De Europese registratiecijfers van nieuwe auto’s in 2021 zijn bekend. Daaruit blijkt dat de modellen met enkel een verbrandingsmotor nog steeds koning zijn, maar ook dat vooral personenwagens met een dieselmotor steeds meer concurrentie van exemplaren met elektrische ondersteuning.
Jij hebt het wellicht al gemerkt aan al het autonieuws over stekker hybride en volledig emissievrije auto’s op deze website, maar geëlektrificeerde auto’s zijn met een sterke opmars bezig. Dat bevestigen ook de cijfers van de ACEA, de Europese branchevereniging van automobielfabrikanten, die jaarlijks inkijk geven in de inschrijvingscijfers van de hele Europese Unie. Daaruit valt deze keer vooral op dat met name dieseluitvoeringen het steeds vaker moet afleggen tegen hybride modellen.
Zo zijn de inschrijvingen van zelf opladende hybride personenwagens in de Europese Unie vorig jaar voor het eerst op hetzelfde niveau uitgekomen als die van auto’s met een dieselmotor: ze waren allebei goed voor een marktaandeel van precies 19,6 procent. Concreet gingen er vorig jaar 60,5 procent meer van dergelijke hybride voertuigen over de toonbank dan in 2020. Tegelijkertijd nam het aantal transacties voor een nieuwe dieselauto met 50,9 procent af. Voor de volledigheid moet wel vermeld worden dat de ACEA ook mild hybride personenwagens meeneemt in haar berekeningen. Het gaat hier dus om alle auto’s met enige vorm van elektrische hulp voor de verbrandingsmotor, maar dan wel zonder stekker.
Kijken we naar de exemplaren met een stekker, dan worden de cijfers nog frappanter. In 2021 werden er namelijk 70,7 procent meer plug-in hybride auto’s ingeschreven dan in het jaar daarvoor, hetgeen goed is voor een recordstijging en een totaal marktaandeel van 8,9 procent. Tel je de registratiecijfers van zelf opladende hybrides en plug-in hybride modellen bij elkaar op, dan halen ze de dieselende personenwagens dus met gemak in.
Ook de verkoop van volledig elektrische auto’s zat in de lift. In dit segment was sprake van een afzetstijging van 63,1 procent, waardoor het marktaandeel toenam tot 9,1 procent.
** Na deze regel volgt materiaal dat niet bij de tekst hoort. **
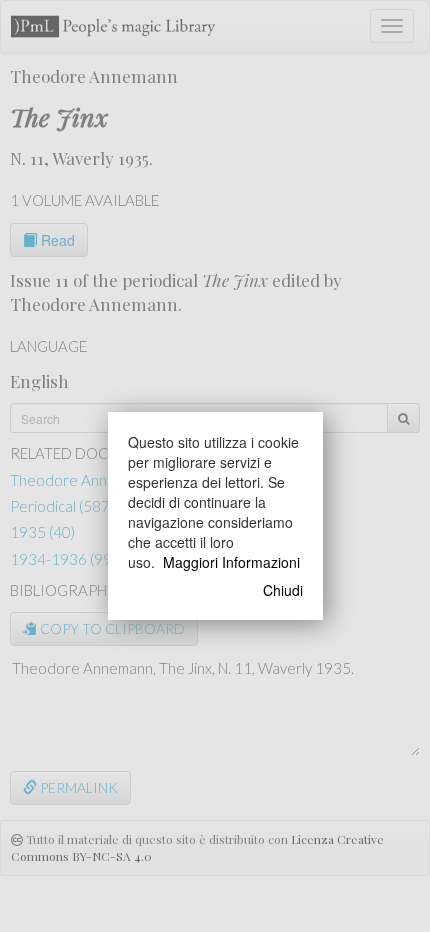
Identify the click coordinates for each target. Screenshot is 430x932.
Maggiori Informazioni (231, 562)
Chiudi (283, 590)
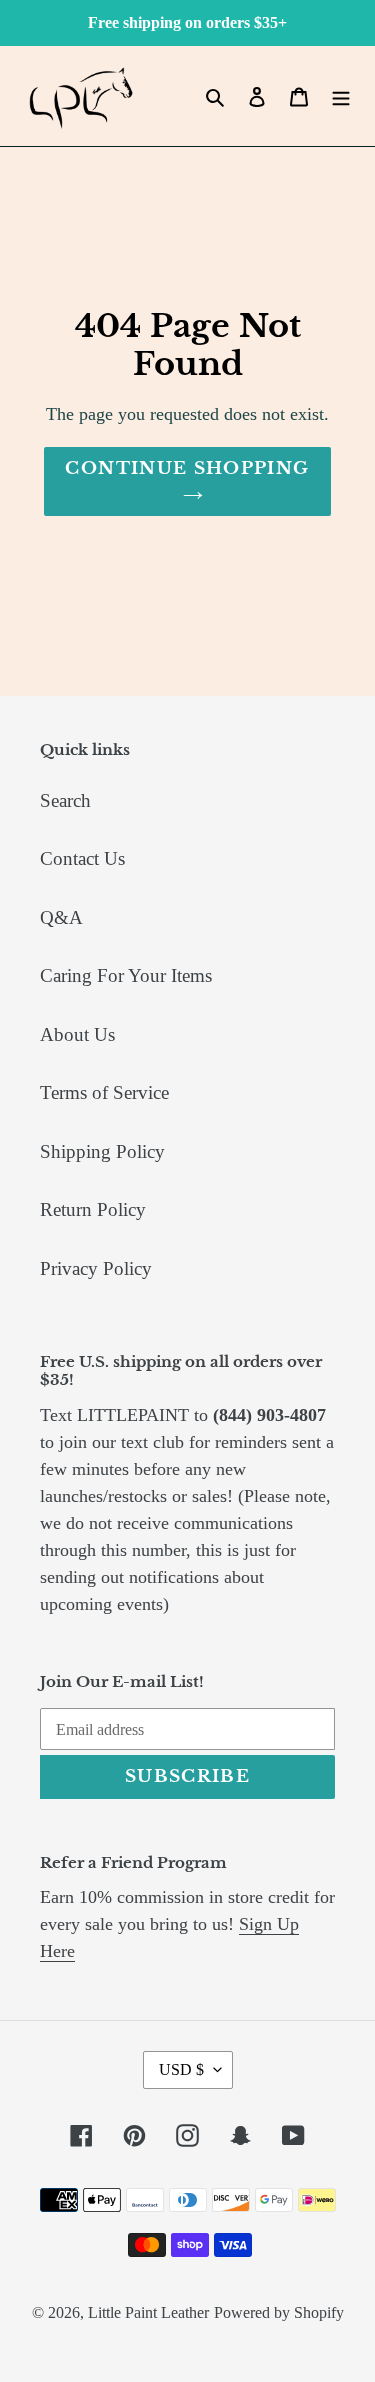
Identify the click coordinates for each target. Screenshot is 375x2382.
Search (65, 800)
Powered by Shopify (279, 2312)
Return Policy (93, 1209)
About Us (77, 1034)
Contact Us (82, 858)
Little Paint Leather (148, 2312)
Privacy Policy (96, 1268)
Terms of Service (104, 1092)
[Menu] (341, 96)
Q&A (61, 917)
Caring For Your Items (126, 975)
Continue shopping (187, 468)
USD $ (181, 2069)
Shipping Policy (102, 1151)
Volgens cijfers van marktonderzoek bureau Jato werden afgelopen jaar 2021 precies 1.205.387 elektrische auto’s aan de Europese consument geleverd; een stijging van 63 procent ten aanzien van de 739.329 stuks van 2020. De consument kan volgens Jato nu kiezen uit 74 verschillende elektrische modellen, terwijl dat er een jaar eerder nog slechts 57 waren.
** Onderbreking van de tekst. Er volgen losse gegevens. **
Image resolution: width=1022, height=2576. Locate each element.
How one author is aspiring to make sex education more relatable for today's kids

De verschillen per land blijven echter groot. Noorwegen is het land dat het gemiddelde het meest de hoogte in stuwt. Daar is ruim 63 procent van alle nieuwe auto’s elektrisch. Ons land staat op plek 2, met net geen 20 procent. Opmerkelijk is wel dat het verkoopaandeel van elektrische auto’s met een half procent afnam. Dat komt doordat er aanzienlijk minder transacties voor Tesla waren. Zweden maakt de top 3 compleet met precies 19 procent van het totale volume. Onderaan de tabel vinden we Slowakije (1,4 procent), Tsjechië (1,3 procent) en Cyprus (0,4 procent). België presteert ook ondergemiddeld, met 5,8 procent van het totaal. Bij onze zuiderburen negeert de particulier het segment nagenoeg volledig.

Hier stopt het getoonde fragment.